┌──
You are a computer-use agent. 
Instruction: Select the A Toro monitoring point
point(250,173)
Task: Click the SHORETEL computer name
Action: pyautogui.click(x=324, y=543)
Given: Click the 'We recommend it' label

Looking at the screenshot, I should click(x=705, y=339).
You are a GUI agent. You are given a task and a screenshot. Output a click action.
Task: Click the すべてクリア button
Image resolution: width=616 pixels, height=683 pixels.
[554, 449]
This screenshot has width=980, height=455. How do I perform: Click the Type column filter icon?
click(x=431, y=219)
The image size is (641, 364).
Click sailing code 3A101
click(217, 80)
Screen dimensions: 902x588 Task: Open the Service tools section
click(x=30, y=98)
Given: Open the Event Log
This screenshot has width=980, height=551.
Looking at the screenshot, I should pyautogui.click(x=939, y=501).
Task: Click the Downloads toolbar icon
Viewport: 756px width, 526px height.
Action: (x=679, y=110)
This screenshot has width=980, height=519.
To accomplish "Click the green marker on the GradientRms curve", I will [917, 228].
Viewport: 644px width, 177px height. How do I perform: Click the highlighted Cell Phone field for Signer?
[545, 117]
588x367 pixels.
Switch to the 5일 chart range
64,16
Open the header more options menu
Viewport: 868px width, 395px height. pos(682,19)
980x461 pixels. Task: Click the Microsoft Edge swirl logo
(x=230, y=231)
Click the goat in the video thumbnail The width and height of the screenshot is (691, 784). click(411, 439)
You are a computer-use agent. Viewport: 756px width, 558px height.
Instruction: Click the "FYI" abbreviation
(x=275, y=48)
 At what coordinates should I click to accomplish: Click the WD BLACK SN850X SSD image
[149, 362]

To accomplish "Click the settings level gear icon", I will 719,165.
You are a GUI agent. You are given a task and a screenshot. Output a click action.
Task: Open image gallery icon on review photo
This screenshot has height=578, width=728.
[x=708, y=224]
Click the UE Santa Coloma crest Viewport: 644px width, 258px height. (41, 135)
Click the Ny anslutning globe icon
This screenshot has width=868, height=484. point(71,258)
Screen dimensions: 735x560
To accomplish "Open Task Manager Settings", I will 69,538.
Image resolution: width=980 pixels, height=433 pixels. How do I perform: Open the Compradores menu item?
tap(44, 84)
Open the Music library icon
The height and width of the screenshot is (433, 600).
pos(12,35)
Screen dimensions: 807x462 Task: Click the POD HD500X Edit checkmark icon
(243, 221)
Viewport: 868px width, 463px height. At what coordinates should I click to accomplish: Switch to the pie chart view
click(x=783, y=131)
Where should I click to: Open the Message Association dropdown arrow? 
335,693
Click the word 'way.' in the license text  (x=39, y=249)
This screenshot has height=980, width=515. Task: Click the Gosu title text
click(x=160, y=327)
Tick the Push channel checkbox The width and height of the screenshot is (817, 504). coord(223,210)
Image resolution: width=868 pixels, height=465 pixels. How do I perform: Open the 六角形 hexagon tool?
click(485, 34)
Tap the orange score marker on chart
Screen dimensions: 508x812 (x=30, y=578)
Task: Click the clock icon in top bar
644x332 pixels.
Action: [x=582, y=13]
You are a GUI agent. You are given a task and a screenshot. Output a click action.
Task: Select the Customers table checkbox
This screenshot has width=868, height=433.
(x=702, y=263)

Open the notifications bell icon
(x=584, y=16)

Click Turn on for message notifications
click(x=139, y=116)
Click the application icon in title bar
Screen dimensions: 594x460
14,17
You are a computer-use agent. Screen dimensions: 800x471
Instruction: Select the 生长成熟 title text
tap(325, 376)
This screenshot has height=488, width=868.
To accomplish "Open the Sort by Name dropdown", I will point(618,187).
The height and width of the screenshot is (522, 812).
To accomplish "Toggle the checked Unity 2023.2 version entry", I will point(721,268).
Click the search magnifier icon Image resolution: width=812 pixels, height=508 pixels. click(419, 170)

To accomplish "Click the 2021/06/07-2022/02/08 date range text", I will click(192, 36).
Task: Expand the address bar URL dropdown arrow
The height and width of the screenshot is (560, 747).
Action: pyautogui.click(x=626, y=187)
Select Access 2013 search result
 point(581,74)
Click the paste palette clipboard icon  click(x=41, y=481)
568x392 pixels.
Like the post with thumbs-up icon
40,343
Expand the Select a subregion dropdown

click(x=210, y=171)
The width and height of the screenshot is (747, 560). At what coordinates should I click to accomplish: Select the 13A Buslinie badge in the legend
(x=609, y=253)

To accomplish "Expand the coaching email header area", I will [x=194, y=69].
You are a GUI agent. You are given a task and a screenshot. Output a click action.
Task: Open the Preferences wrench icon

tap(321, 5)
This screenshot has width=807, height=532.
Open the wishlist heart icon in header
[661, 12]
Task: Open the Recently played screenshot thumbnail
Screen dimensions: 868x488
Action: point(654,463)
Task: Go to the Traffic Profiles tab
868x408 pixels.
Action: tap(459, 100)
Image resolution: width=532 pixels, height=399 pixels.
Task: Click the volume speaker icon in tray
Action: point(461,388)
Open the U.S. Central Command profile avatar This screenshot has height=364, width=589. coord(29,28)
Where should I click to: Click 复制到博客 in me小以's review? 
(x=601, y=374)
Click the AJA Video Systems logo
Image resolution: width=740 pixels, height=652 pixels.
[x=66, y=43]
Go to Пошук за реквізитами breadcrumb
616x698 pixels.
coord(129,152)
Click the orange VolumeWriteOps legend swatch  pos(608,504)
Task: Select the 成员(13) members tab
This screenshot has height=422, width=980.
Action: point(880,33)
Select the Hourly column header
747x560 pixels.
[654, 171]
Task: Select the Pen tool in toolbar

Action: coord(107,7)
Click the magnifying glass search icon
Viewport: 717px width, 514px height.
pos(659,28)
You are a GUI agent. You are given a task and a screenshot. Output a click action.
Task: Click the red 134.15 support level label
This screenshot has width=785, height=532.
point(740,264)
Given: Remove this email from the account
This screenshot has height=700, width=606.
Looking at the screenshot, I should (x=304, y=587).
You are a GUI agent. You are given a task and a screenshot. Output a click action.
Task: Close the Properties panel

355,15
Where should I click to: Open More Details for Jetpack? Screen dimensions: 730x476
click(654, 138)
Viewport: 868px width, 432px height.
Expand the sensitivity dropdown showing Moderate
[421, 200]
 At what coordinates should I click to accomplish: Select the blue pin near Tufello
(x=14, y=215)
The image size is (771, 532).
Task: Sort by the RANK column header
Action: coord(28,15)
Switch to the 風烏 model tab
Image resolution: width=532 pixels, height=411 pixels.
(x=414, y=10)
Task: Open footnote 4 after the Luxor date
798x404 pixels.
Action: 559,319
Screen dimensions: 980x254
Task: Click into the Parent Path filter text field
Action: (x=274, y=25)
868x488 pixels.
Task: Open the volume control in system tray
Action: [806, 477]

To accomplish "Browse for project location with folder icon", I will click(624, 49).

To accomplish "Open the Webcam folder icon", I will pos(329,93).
└──
Exercise goal - Copy each line above where the string "level" occurs.

Answer to the problem -
To accomplish "Click the settings level gear icon", I will 719,165.
Task: Click the red 134.15 support level label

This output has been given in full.